Image Colorization

Deep Learning Final Project Proposal

Title: Image Colorization

Who: Mazine Suliman (msulima2), Sabrina Chwalek (schwalek), Nathan Mugerwa (jmugerwa)

Introduction

We plan on implementing Richard Zhang’s research paper investigating the generation of colored grayscale images. The paper aims to colorize black and white photographs realistically. Zhang decided to approach the problem of image colorization by using Convolutional Neural Networks to “hallucinate” what an input grayscale image would look like when colorized. We thought this paper would be a fun topic since it can be applied to image restoration for photographs taken before color photography was invented. (see here!) This project is an implementation of supervised learning, specifically classification. Our labels would be the colored version of the photographs.

Related Work

There has been a decent amount of research into auto-colorization. A newer technique employs a GAN to colorize images. The approach involves a generator colorizing the image and a discriminator learning how to detect good colorizations.

There’s also another breakdown of Zhang’s paper using another framework (openCV)

We also found a very simplistic ‘alpha’ colorization bot that’s only 40 lines of code!

We haven’t found any implementations of the paper, but this website contains a database of different image-coloring frameworks, several of which are likely similar to Zhang’s.

Data

We’ll be using ImageNet, a widely-used dataset of millions of images. This dataset was created in 2006 to aid with AI research. It was built using crowd-sourcing; they asked volunteers and hired paid participants to annotate images.

There will be a relatively simple pre-processing step. First, we’ll want to do some of the normalization steps that we did in our CNN assignment; e.g. normalizing pixel values to be from [0, 1]. Next, we’ll need to extract a train and test set. We can do this by treating colorful images from ImageNet as labels and de-colored (greyscale) versions of those images as inputs.

The quantity of data available may become a bottleneck for our training performance (e.g. it may take too long to train on even ¼ of the available data).

Methodology

We’ll be re-implementing this paper.

We’ll be using a feed-forward CNN architecture with ~8 CNN downsampling and upsampling layers. Its output layer will be the probabilities of each pixel value being a certain intensity, for each pixel. The max of that layer will be our prediction for that pixel, allowing us to create a prediction for each pixel of what its intensity should be in the colorized version of the image. The final output is a colorized mask that we concatenate with our input (greyscale) image, creating a colorized version of the original image.

The most difficult part will most likely be the construction of the output layer and choice of loss function, since performance is greatly affected by how you pose loss. The best choice seems to be multinomial cross-entropy loss. We’ll also use a weighting term to balance the loss based on class-color rarity.

Metrics

Base Goal: At minimum, we should be able to implement the model and have it roughly colorize our images. This can be assessed visually/manually.

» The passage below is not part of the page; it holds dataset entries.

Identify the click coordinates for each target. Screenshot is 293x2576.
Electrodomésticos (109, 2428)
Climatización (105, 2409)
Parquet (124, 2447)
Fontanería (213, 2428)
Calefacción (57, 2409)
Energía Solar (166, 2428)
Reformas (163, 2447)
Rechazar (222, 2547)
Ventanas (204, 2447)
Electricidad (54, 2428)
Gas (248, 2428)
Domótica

Target Goal: Our target goal is to successfully implement our model and fool people 10% of the time with our generated images. We’d also like to create nice visualizations of images before and after colorization.

Stretch Goal: Possibly extend this paper to deal with more historical photographs that were created prior to the invention of color photography (Here’s one idea of a dataset containing US national parks in 1941). One also possible extension is working with paintings an re-coloring them (dataset)

Ethics

How are you planning to quantify or measure error or success? What implications does your quantification have? Similar to Zhang et. al 2016, we plan on using an “Colorization Turing Test” to evaluate our models' success. The test measures if we’re able to successfully fool people when they’re asked to choose between a generated and ground truth color image. Zhang et al. were able to fool people 32% of the time and we hope to be able to fool people at least 10% of the time. Our quantification therefore relies on subjective judgements of whether or not an already colored image versus an artificially colored image produced by our model is better.

Why is Deep Learning a good approach to this problem? Colorizing images used to only be possible by-hand, through coloring a physical picture or using photo-editing software. This is labor intensive. A Deep Learning approach allows us to build a model then leverage that model to very quickly color new images, saving tons of effort.

Division of Labor

Preprocessing (Nate)

Model Construction (everyone)

Data Analysis (Mazine)

Poster (Sabrina)